Samsung Bioepis has presented the results of phase 3 study clinical evaluating the efficacy and safety of SB8, a bevacizumab biosimilar, at the European Society for Medical Oncology (ESMO) 2019 Congress in Barcelona, Spain.

Samsung Bioepis headquarters in Songdo, Incheon.

The research compared SB8 to the original in patients with metastatic or recurrent non-squamous non-small cell lung cancer (NSCLC).

The primary endpoint of the study was the overall response rate (ORR) by 24 weeks.

The company analyzed the risk ratio through a full analysis set (FAS) with pre-defined equivalence margin of 0.737 to 1.357 and the risk difference in the per-protocol set (PPS) with pre-defined equivalence margin of ±12.5 percent.

The ORR in FAS was 47.6 percent for SB8 and 42.8 percent for reference bevacizumab, with a risk ratio of 1.11. The ORR in PPS was 50.1 percent for SB8 and 44.8 percent for reference bevacizumab, with a risk difference of 5.3 percent.

The median progression-free survival (8.5 months vs. 7.9 months) and overall survival (14.9 months vs. 15.8 months) were comparable between SB8 and reference bevacizumab.
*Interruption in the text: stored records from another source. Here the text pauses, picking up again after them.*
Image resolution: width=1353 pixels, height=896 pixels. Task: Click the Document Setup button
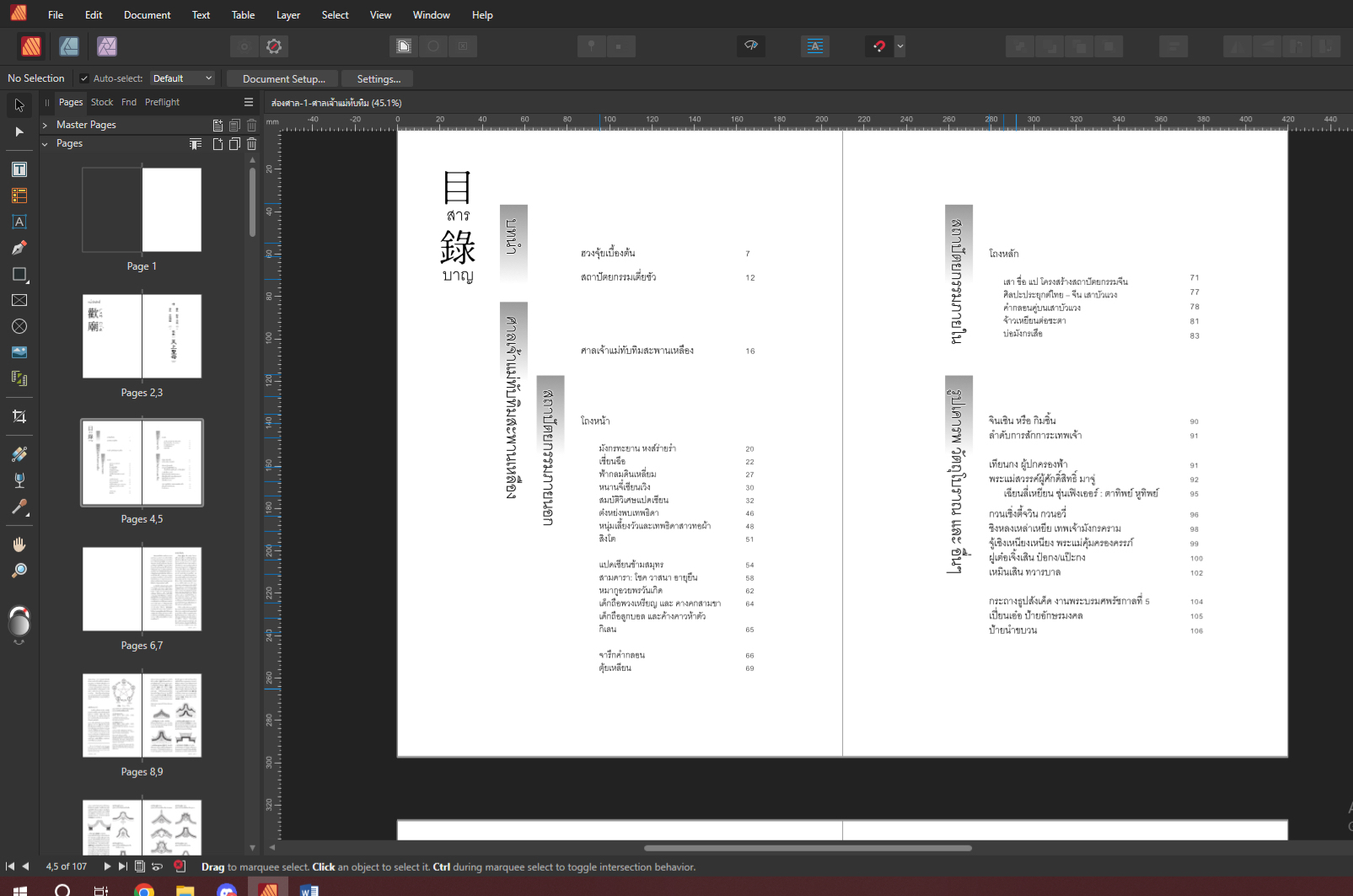pos(283,78)
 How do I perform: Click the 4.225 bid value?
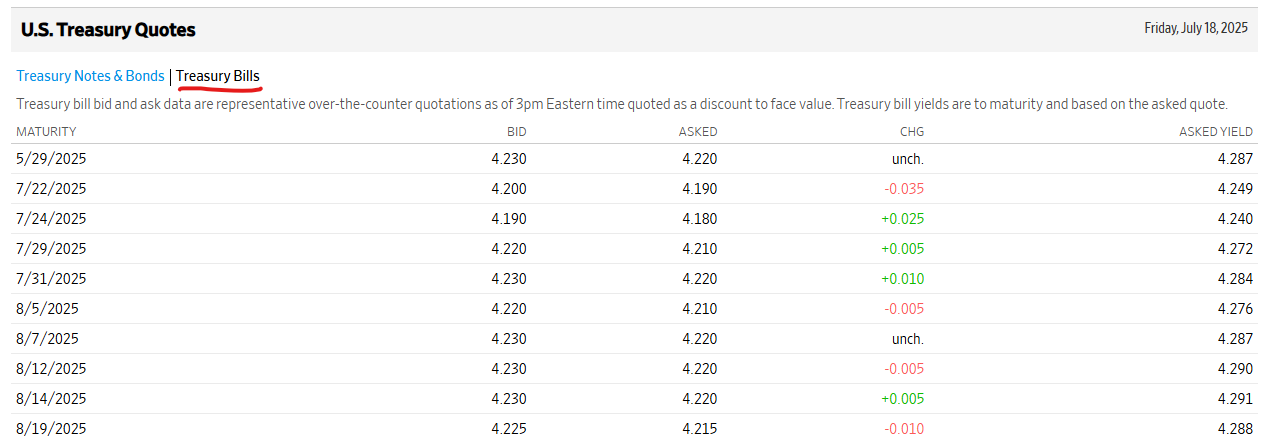pyautogui.click(x=509, y=428)
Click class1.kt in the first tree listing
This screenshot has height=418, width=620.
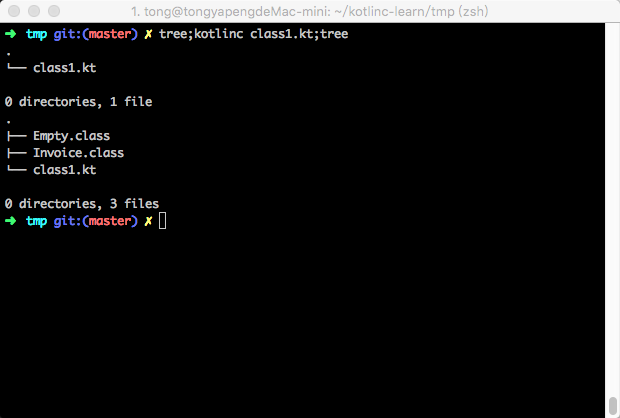coord(65,68)
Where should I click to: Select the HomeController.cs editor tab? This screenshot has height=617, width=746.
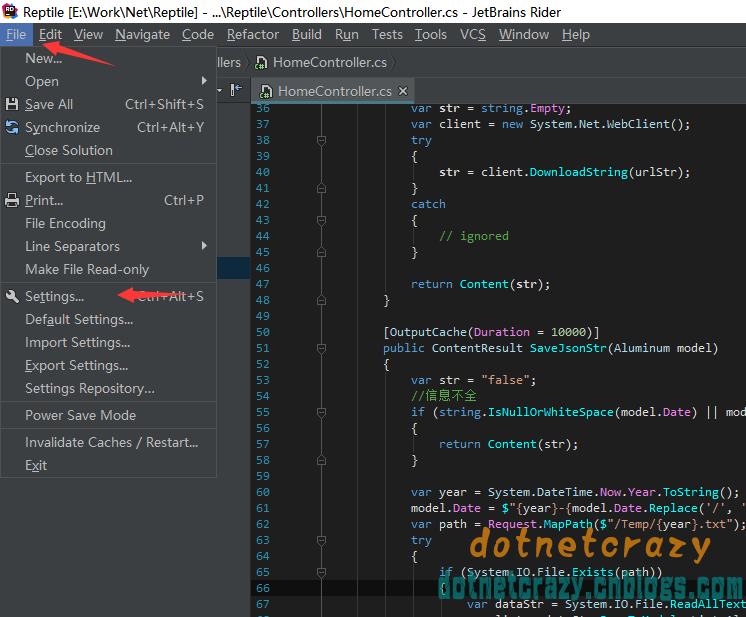[x=334, y=91]
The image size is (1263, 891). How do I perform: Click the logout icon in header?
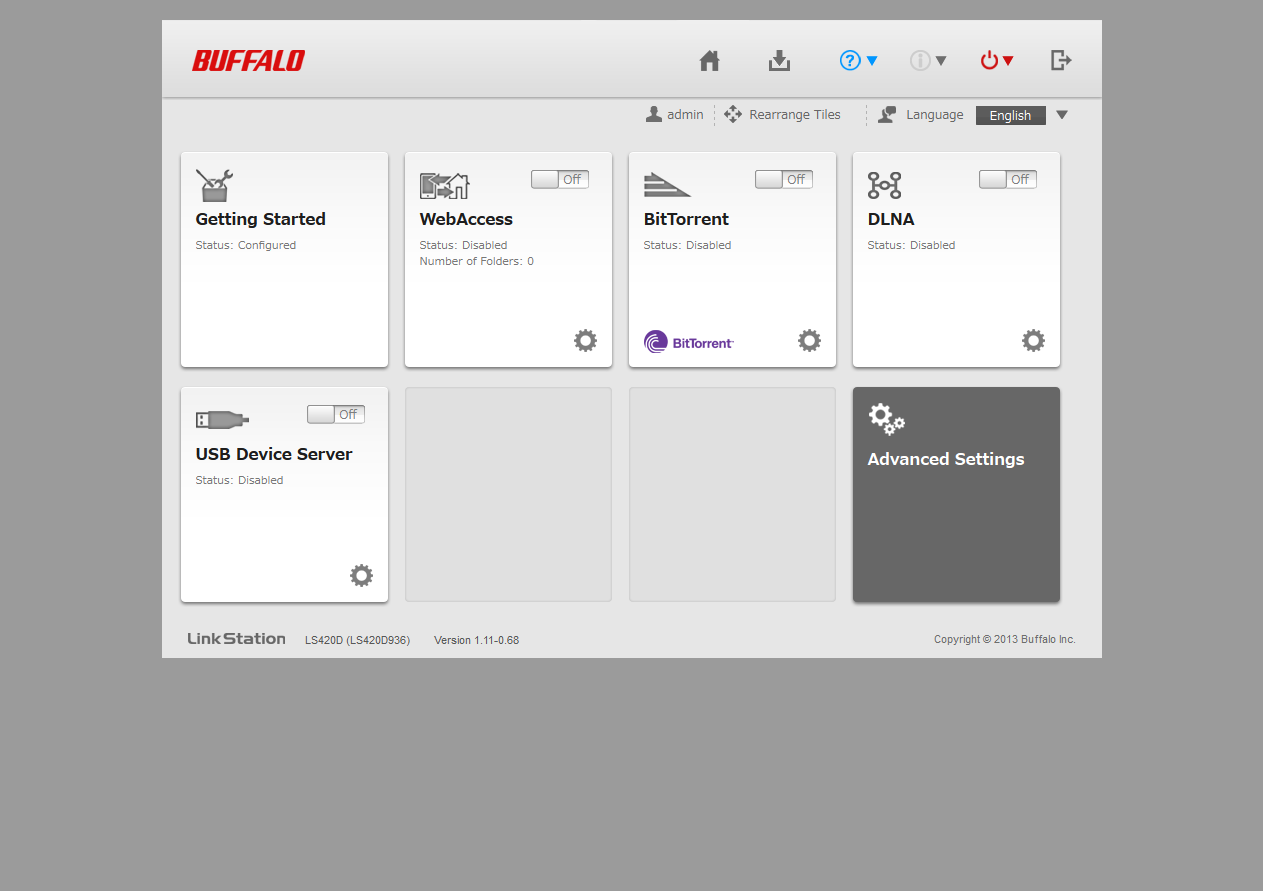(1061, 61)

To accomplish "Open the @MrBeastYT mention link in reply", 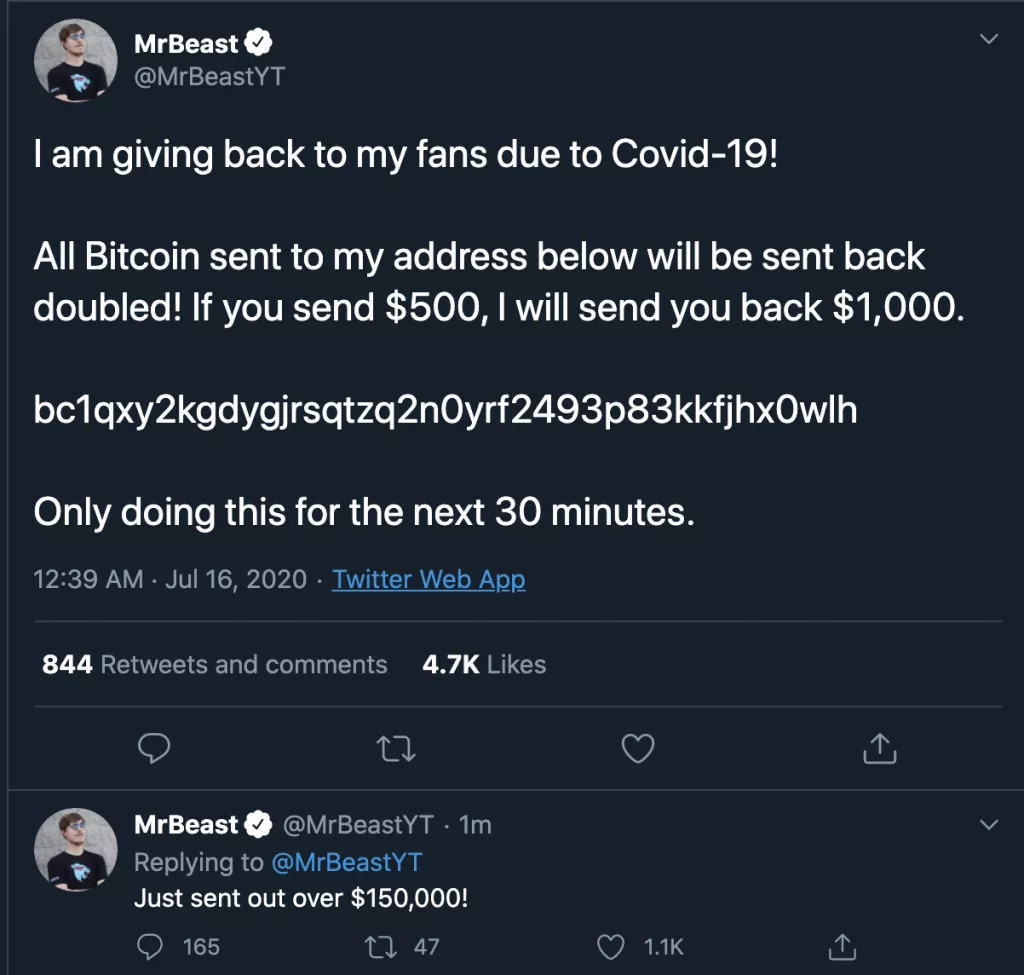I will (x=346, y=862).
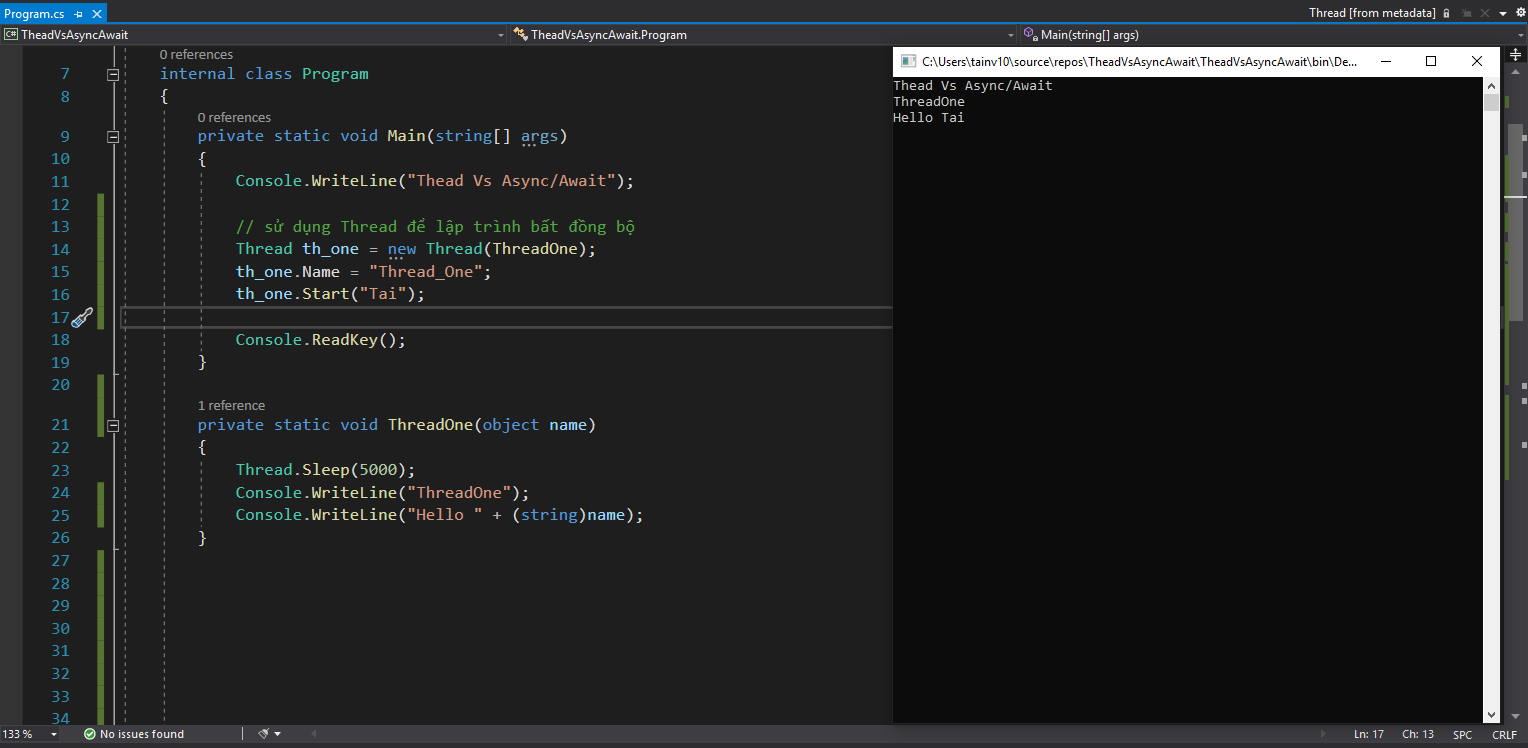Image resolution: width=1528 pixels, height=748 pixels.
Task: Collapse the ThreadOne method outline region
Action: 113,425
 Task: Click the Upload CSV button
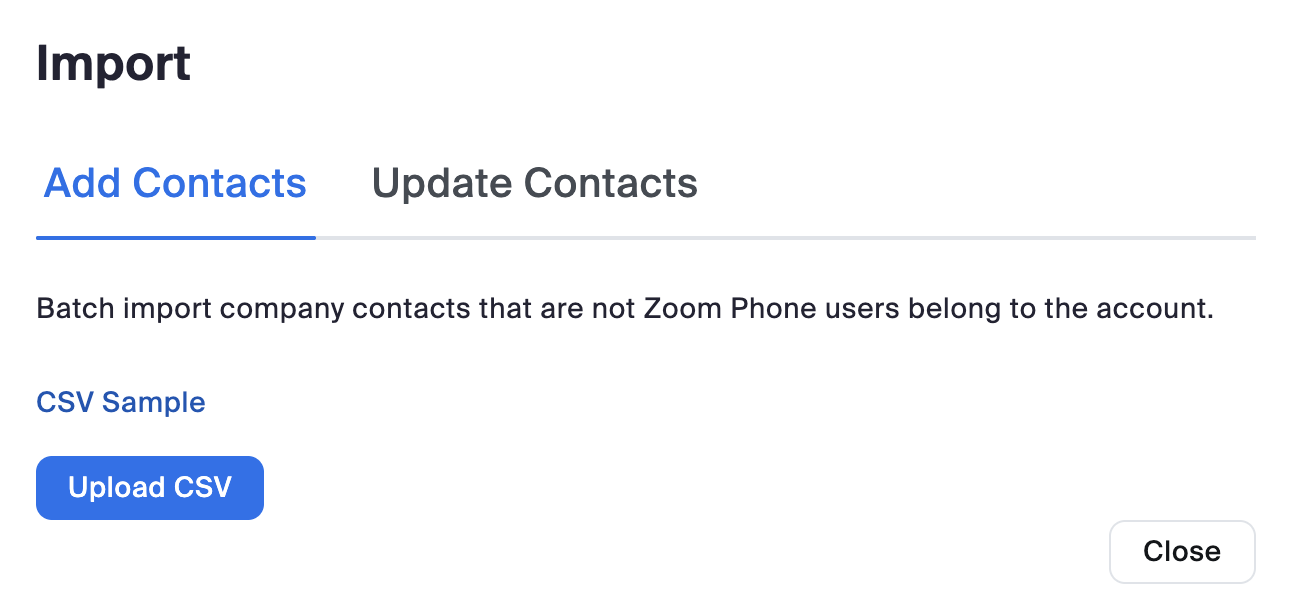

The overall incidence of treatment-emergent adverse events (92.1 vs. 91.1 percent) and the incidence of overall anti-drug antibodies (16.1 vs. 11.0 percent) was also comparable between SB8 and reference bevacizumab.

The company added that the European Medicines Agency accepted the marketing authorization application for SB8 in July.

“Data from this study showed that there were no clinically meaningful differences between SB8 and reference bevacizumab in terms of efficacy, safety, pharmacokinetics, and immunogenicity,” said Kim Chul, Samsung Bioepis’ senior vice president of the clinical sciences division. “We are committed to increasing access to high-quality, life-changing oncology medicines through the development of biosimilars to address some of the oncology’s most pressing challenges.”